Idithal’s head spun. His entire life was just… a fluke? A game? A story, to stave off the boredom of the man he had once been?
“Your revenge? I don’t… I don’t understand, any of this.”
The other’s legs uncrossed, then came together again - the opposite leg now on top. “I should, I suppose, start at the beginning. Allow you a bit of the catharsis you sought in that fool plan of yours -”
He has screamed and screamed and screamed until his throat has torn to pieces and there is not enough of him left to rebuild it.
“- if only to prevent it from ruining my fun. We were born with what our dear sister once described as a remarkable capacity for apathy. In truth, a mind healer likely would have done us some good in our formative years - especially after father’s passing, but mother was a proud sort who refused to admit that anything might be wrong in her baby boy’s head. She coddled, and I loved her for it, but one cannot help but wonder how they might have turned out in different circumstances. Well…”

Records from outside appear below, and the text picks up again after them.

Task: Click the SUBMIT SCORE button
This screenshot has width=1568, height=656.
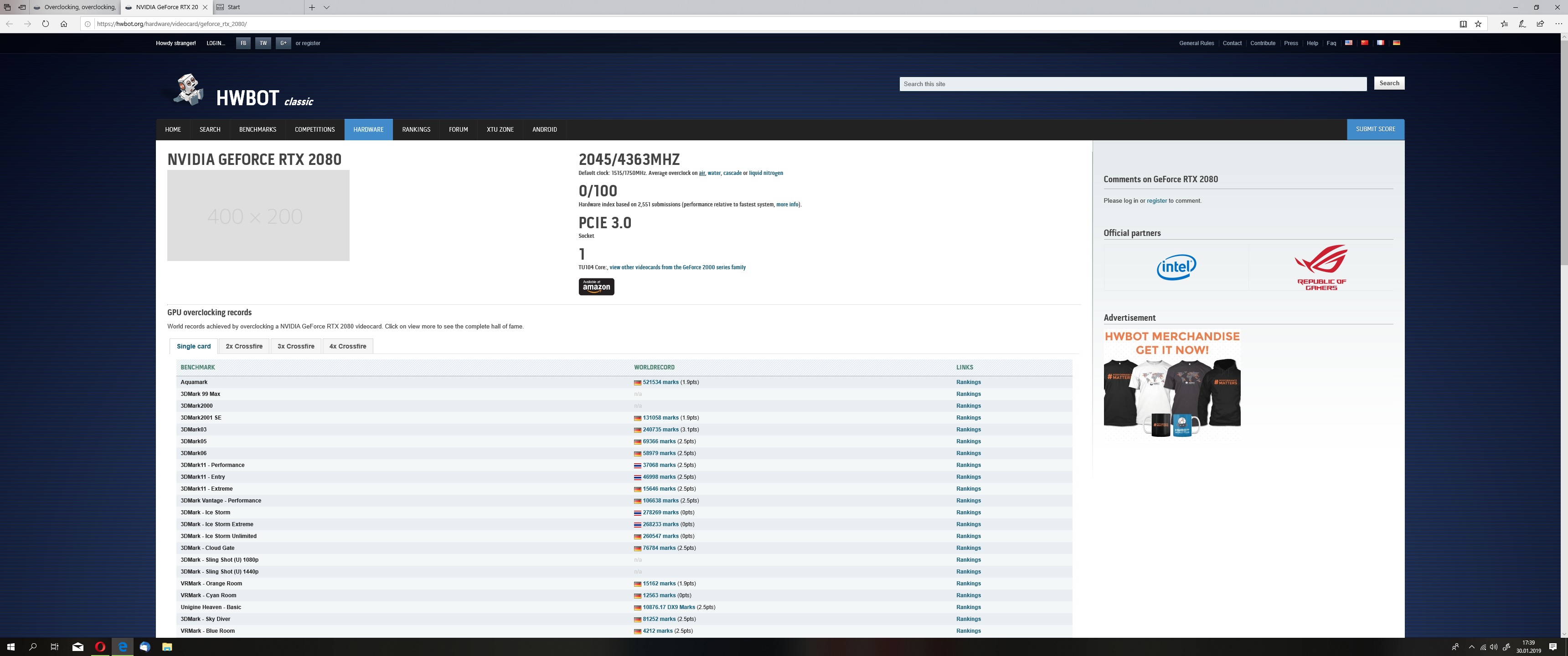Action: (1375, 129)
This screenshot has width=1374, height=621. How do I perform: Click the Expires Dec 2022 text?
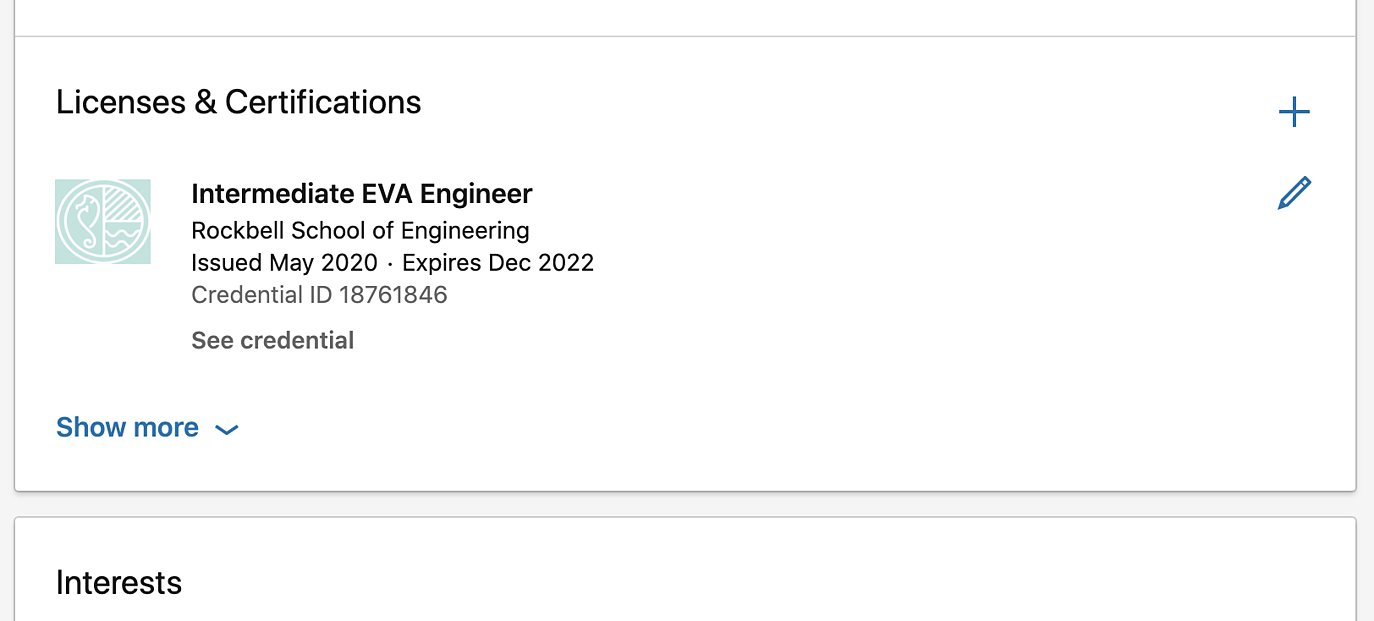pyautogui.click(x=498, y=263)
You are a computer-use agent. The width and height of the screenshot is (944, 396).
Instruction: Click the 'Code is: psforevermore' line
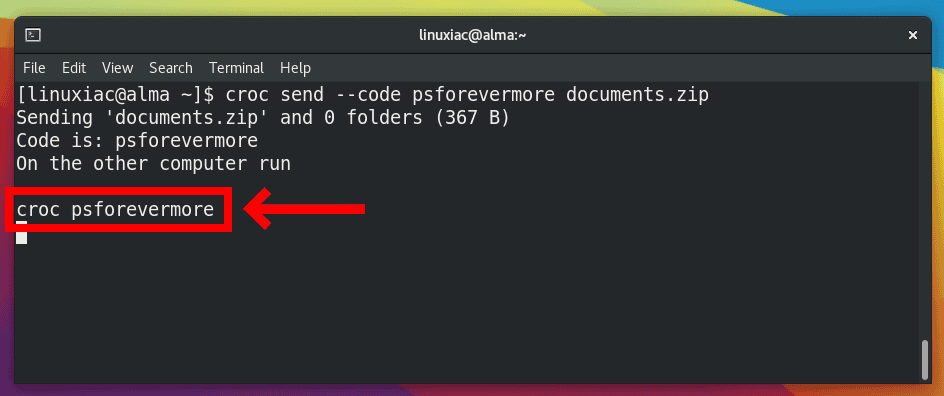[x=137, y=141]
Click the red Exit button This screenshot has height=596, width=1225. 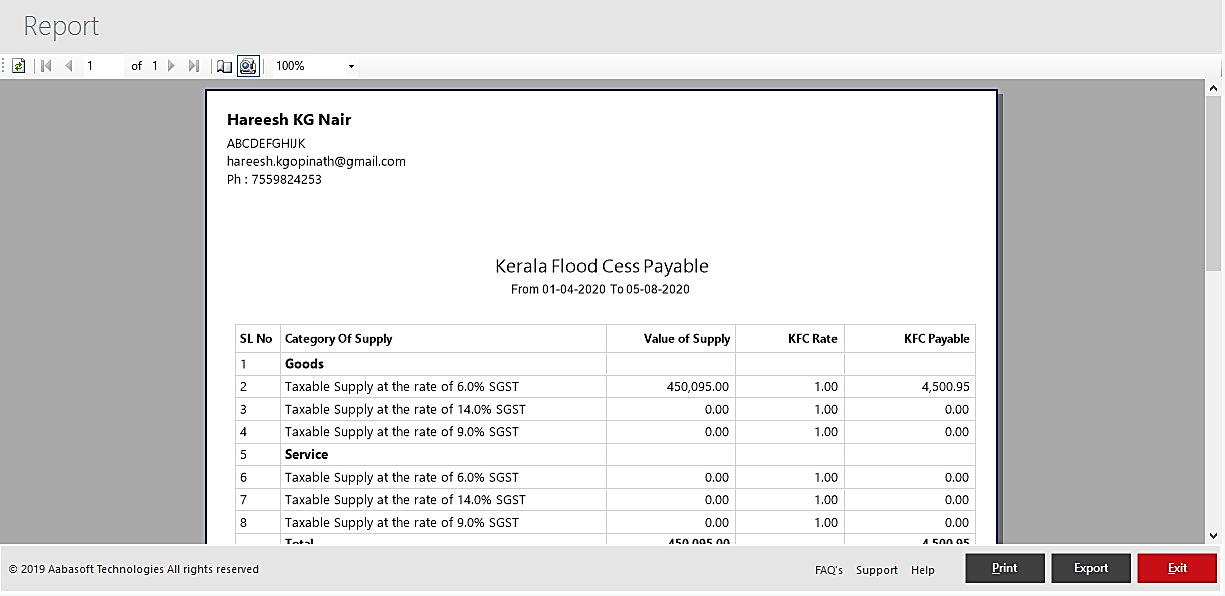point(1177,568)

He trailed off, sending Idithal a look that sent shivers down his spine.
“One who did not have the particular opportunity that you have afforded me might wonder, I suppose. I digress - as you have experienced for yourself, it is intensely simple for us to assign no value to life. Conversely, for those few we do manage to care for, the depth of our esteem for them is… worrying, in a certain capacity. A thing which you have also found out. Tell me, which hurts worse? The scar she left, or the intangible ache of betraying your friend?”
His expression shifted for the first time, to one of honest, open curiosity.
“I had never been able to manage friends, you see. My family - my loved ones, were all that I required. To bother with those of lesser value seemed too inefficient for me, but I watched you try it. You cared for - care for? - that Light totem far less than you do dearest Vylen, but even that is more than I am familiar with.”
“Isilliya,” was all he could bring himself to say. “Her name is Isilliya. Not ‘Light totem.’”
His other waved away the correction. “Yes, yes, as you say. Mn. Carrying on - to me, my mother and sister were as Vylen is to you. They were the ones I loved. The only ones. Naught else in all the worlds and all the realms mattered. I used that, to keep them safe. Used how little value I saw in others to place value upon myself. I learned to spy, to stalk, to kill - and I charged good gold for all of it.”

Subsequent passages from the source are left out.